- Carrè di Vicenza
- Carrè Location within Italy Carrè Location within Veneto
- Coordinates: 45°45′N 11°27′E﻿ / ﻿45.750°N 11.450°E
- Country: Italy
- Region: Veneto
- Province: Vicenza (VI)
- Frazioni: Chiuppano, Lugo di Vicenza, Piovene Rocchette, Zanè, Zugliano

Area
- • Total: 8 km^{2} (3.1 sq mi)
- Elevation: 224 m (735 ft)

Population (31 August 2008)
- • Total: 3,603
- • Density: 450/km^{2} (1,200/sq mi)
- Time zone: UTC+1 (CET)
- • Summer (DST): UTC+2 (CEST)
- Postal code: 36010
- Dialing code: 0445
- ISTAT code: 024024
- Patron saint: Maria SS. Assunta
- Saint day: 15 August
- Website: Official website

= Carrè =

Carrè is a town in the province of Vicenza, Veneto, Italy. It is east of SP349.

== Geography ==
Carrè is located at the foot of the Venetian Prealps and the Plateau of the Seven Municipalities, where the Val d'Astico opens onto the foothills of the Province of Vicenza.

The municipal territory is partly flat and partly hilly, extending west of the Bregonze Hills. It is crossed by the valleys of Tavani, Spillare, Tassi, and Vaccari. The Igna stream rises within the municipality.

Most of the territory is cultivated, with the exception of several small wooded areas between Zavagnin Hill (293 m) and Rua.

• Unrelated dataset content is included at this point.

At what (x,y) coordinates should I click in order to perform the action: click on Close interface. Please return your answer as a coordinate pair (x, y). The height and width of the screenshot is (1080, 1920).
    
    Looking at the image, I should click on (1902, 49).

These woodlands are populated mainly by black locust, willow, and ash trees, while hornbeam and black locust are found to the north-east of the town.

The municipal water supply is managed jointly with the neighbouring municipality of Caltrano. Water is supplied from the Piesan spring, located in Caltrano on the left bank of the Astico River, and from a well situated in the industrial area.

== Culture ==

=== Education ===
Carrè has a private, state-recognised preschool, as well as a public primary school and a public lower secondary school.

The municipal seat is home to the Civic Library, which is part of Biblioinrete, the network of libraries serving the Province of Vicenza and most of the libraries within the Vicenza Library Network.